Trinity College Dublin – Long Room Hub – panel:
1) Dr Sandra Collins, Director of the Digital Repository of Ireland, The Royal Irish Academy. The Digital Repository of Ireland
The Digital Repository of Ireland is building an interactive national trusted digital repository for contemporary and historical, social and cultural data held by Irish institutions, providing online access and interactive multimedia tools, for use by the public, students and scholars. DRI works to raise awareness of the need and benefits of digital preservation and open access, while respecting and acknowledging ownership, rights, privacy and confidentiality. Rereading and rewriting history is predicated on the preservation and access to data, information and knowledge in archives – and increasingly by digital means, as online data increases by an estimated 50% per annum.
2) Dr. Owen Conlan, Assistant Professor School of Computer Science and Statistics, Trinity College Dublin; Coordinator of the CULTURA FP7 project. Personalisation, User Control and the Continuum of Experience
Personalisation offers the promise of tailoring the content delivered to each user to meet their current needs and experience. This can lead to the phenomena of the personalisation bubble where content is hidden from a user as it is deemed not appropriate these their needs or interests. In a research context this presents a significant challenge in balancing a user’s experience with the desire to expose them to the breadth of content available. This presentation introduces the CULTURA project and explores how user controlled personalisation in a humanities research environment may be achieved.
3) Mr.
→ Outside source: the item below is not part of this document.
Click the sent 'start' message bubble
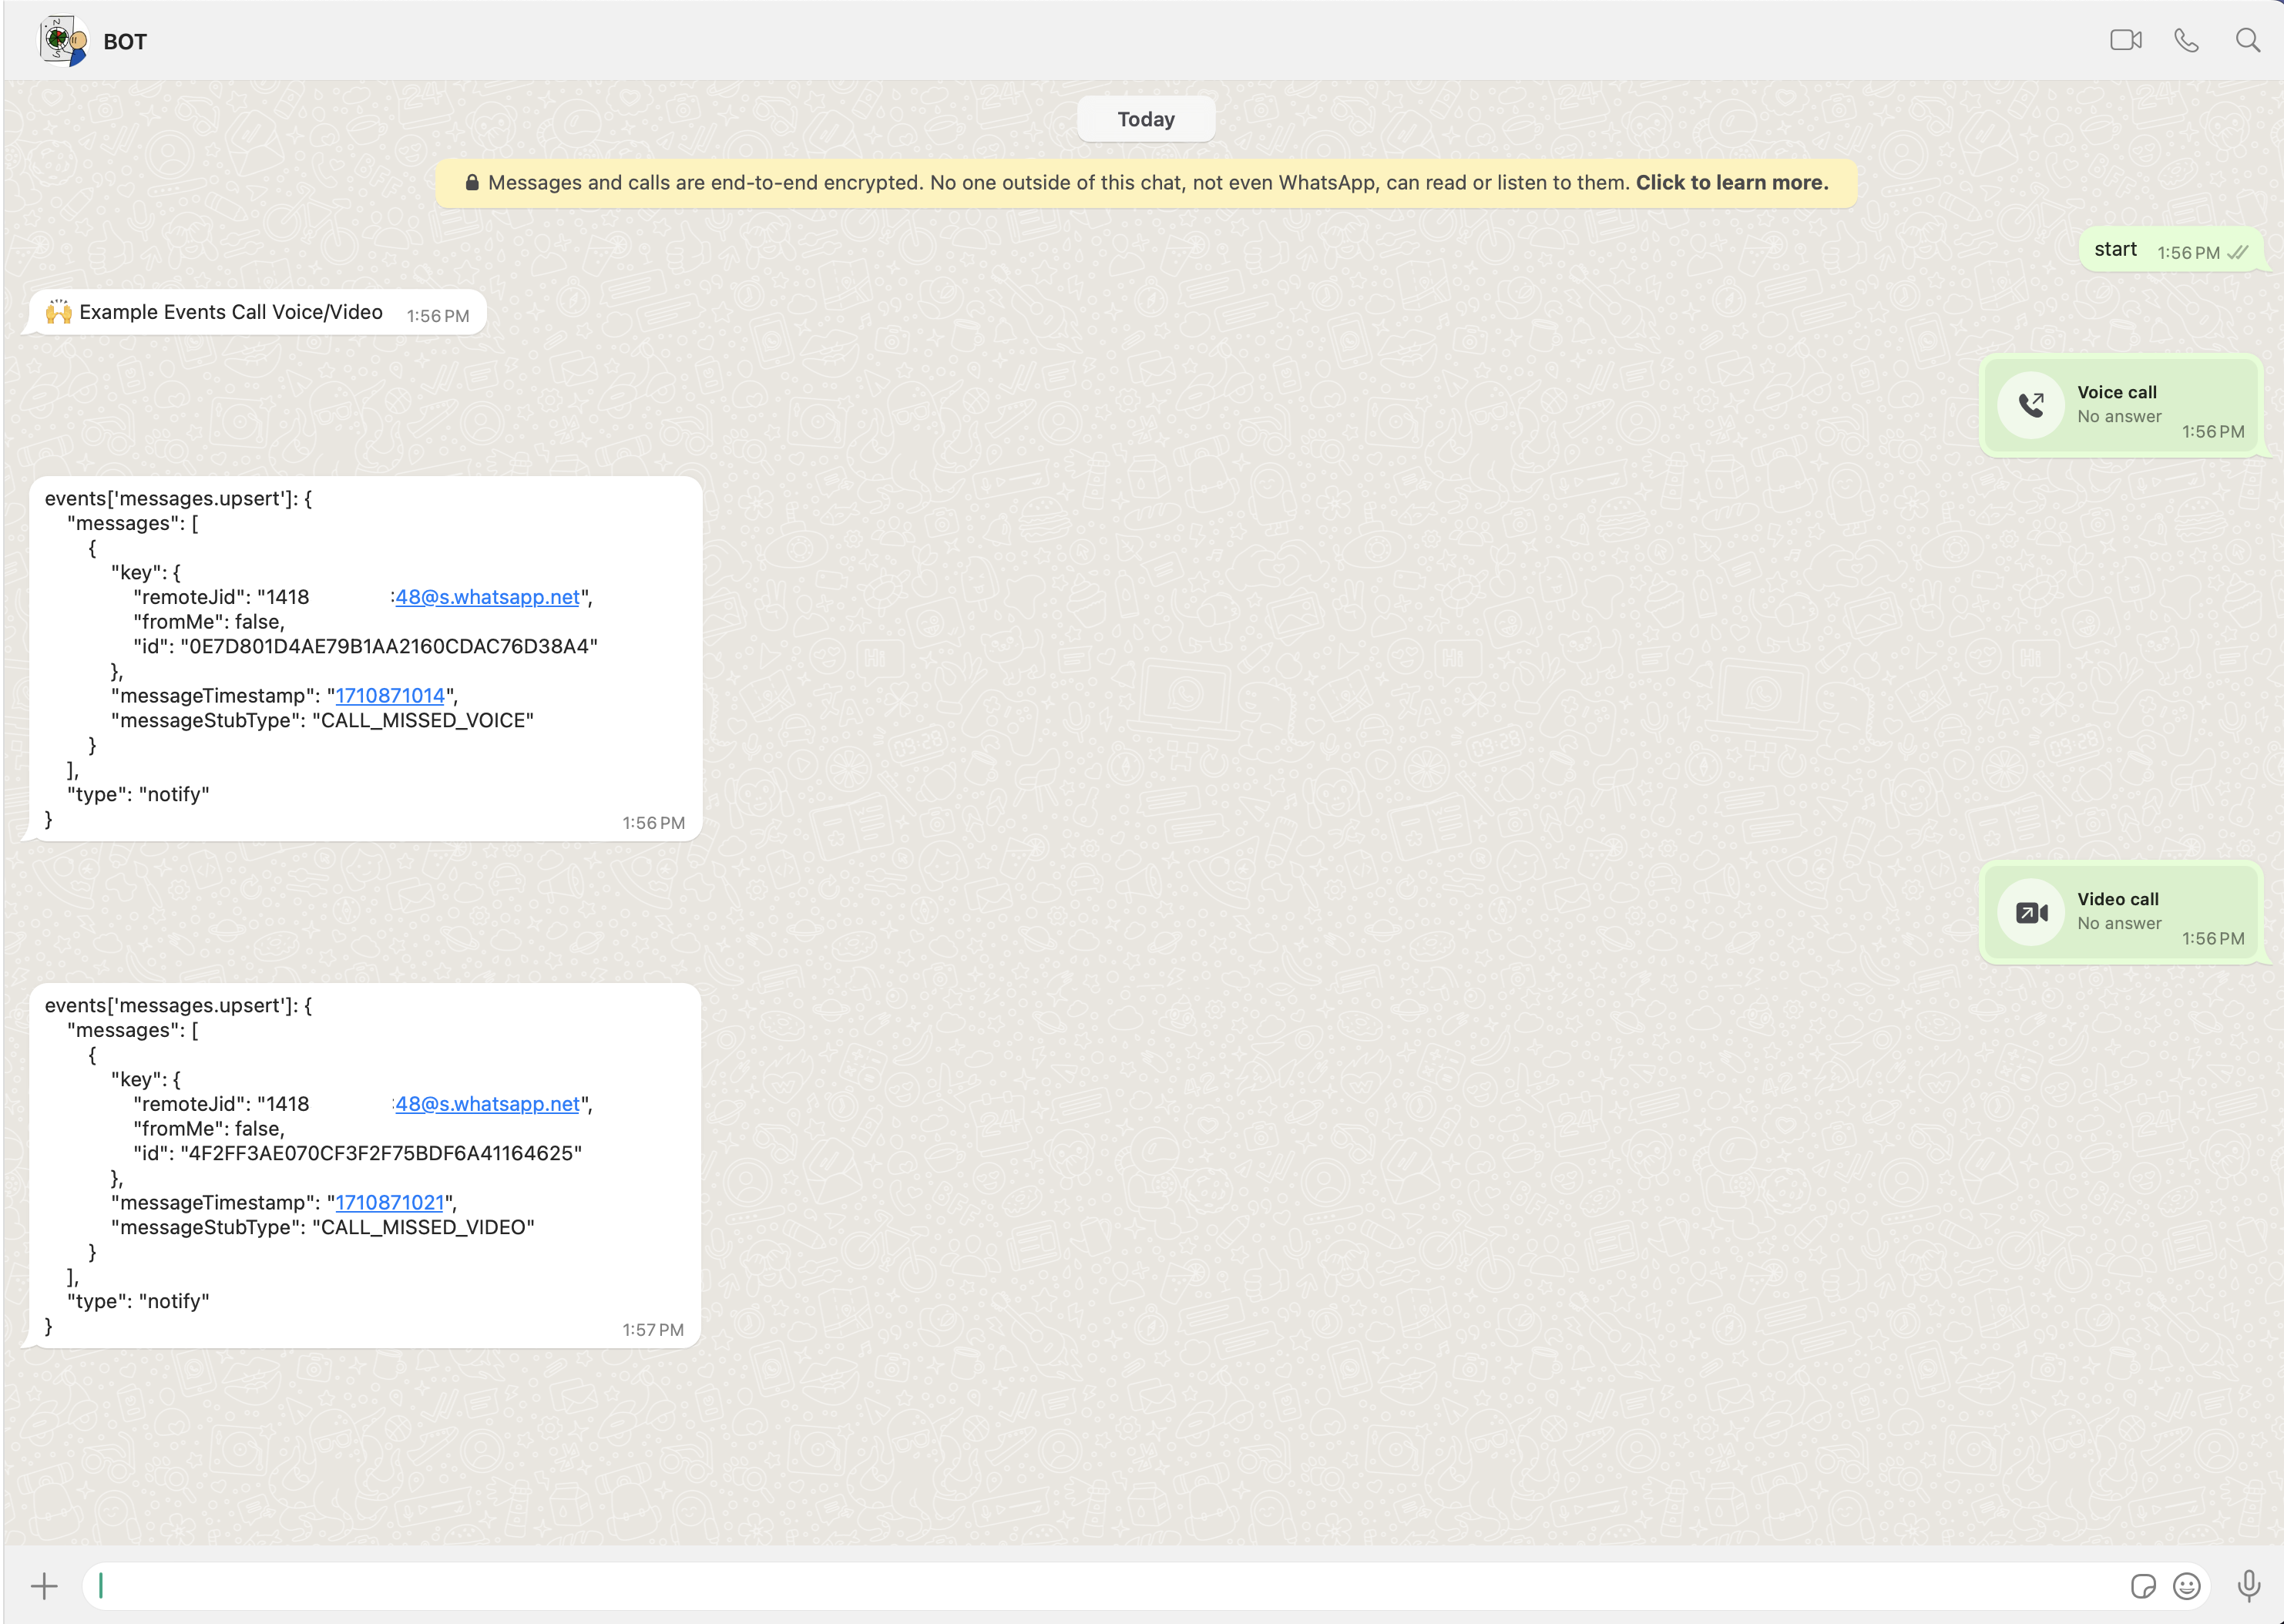Viewport: 2284px width, 1624px height. pos(2116,250)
Anthony Corns, Technology manager, The Discovery Programme. 3D-ICONS Project: Reimaging History
3D-ICONS is a 3 year EU co-funded project which focuses on the 3D documentation of UNESCO World Heritage monuments and other monuments of outstanding value at European level. The digital content will include 3D models and reconstructions, enlarged models of important details, images, texts, and videos. It will also include and re-contextualize in 3D, objects belonging to a monument but presently located elsewhere, for example in a museum. The project’s activities include both new digitization as well as the conversion of some existing 3D data into formats which are accessible for users. The project’s anticipated impact is making accessible through the Europeana website, an unprecedented quantity of high-quality, 3D models; presenting well-organized and attractive information about the masterpieces of European architecture and archaeology. The project also explores the use and exploitation of 3D heritage content beyond the Europeana including the development of tourism initiatives and safeguarding our shared heritage.
4) Catriona Crowe, Head of Special Projects, National Archives of Ireland. Social consequences of free access to online census 1901 – 1911
A discussion on how the shame of ancestral poverty was overcome, perhaps
briefly, by curiosity about people’s ancestors, and how that might
influence current attitudes to poverty and deprivation.
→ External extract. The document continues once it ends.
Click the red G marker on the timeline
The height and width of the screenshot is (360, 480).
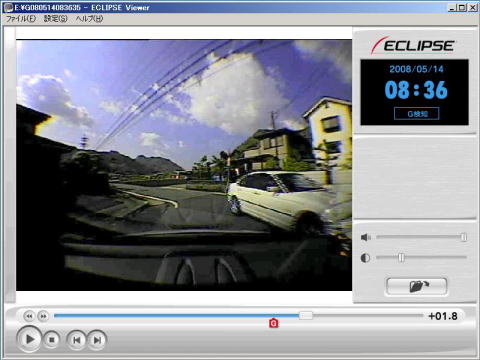click(273, 323)
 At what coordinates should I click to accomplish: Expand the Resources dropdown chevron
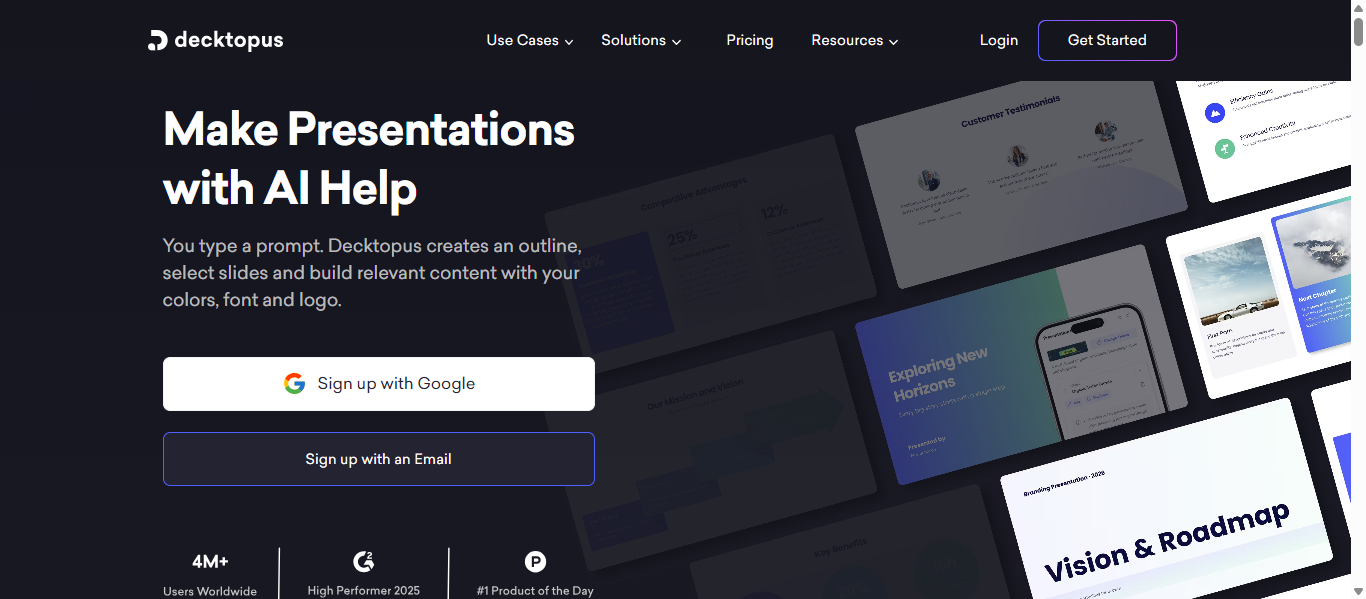(894, 42)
5) Jennifer Edmond, Director of Strategic Projects, Faculty of Arts, Humanities and Social Sciences. Is more always better? CENDARI and the challenge of the ‘hidden’ WW1 archive.
The Collaborative European Digital Archival Research Infrastructure (CENDARI) is a four-year project charged with integrating digital archival resources for medieval and modern history. But its modern case study, spanning the period of the First World War, has raised some interesting questions about what this integration might mean for the study of history. This presentation will describe the challenge as we perceive it, as well as our strategy for making a positive intervention into the historical/archival research ecosystem.
6) Marie Wallace, Analytics Strategist, IBM. Can bigdata analytics rewrite history?
A long time before there was IBM Watson there was Father Busa, the father of digital humanities, challenging IBM founder Thomas J. Watson to build a computer program that could understand text. Sixty years later IBM has Watson, and was again being challenged by a humanist. This time it was Professor Jane Ohlmeyer, Erasmus Smith’s Professor of Modern History at Trinity College Dublin. She not only wanted us to understand ancient historical texts, but to piece together the facts extracted so that we could effectively undercover the truth hiding behind the story. Using a combination of content, semantic, and social network analysis, we were able to build a more complete picture of the Irish Rebellion of 1641 and help historians better understand a complex and troubled period in Irish history.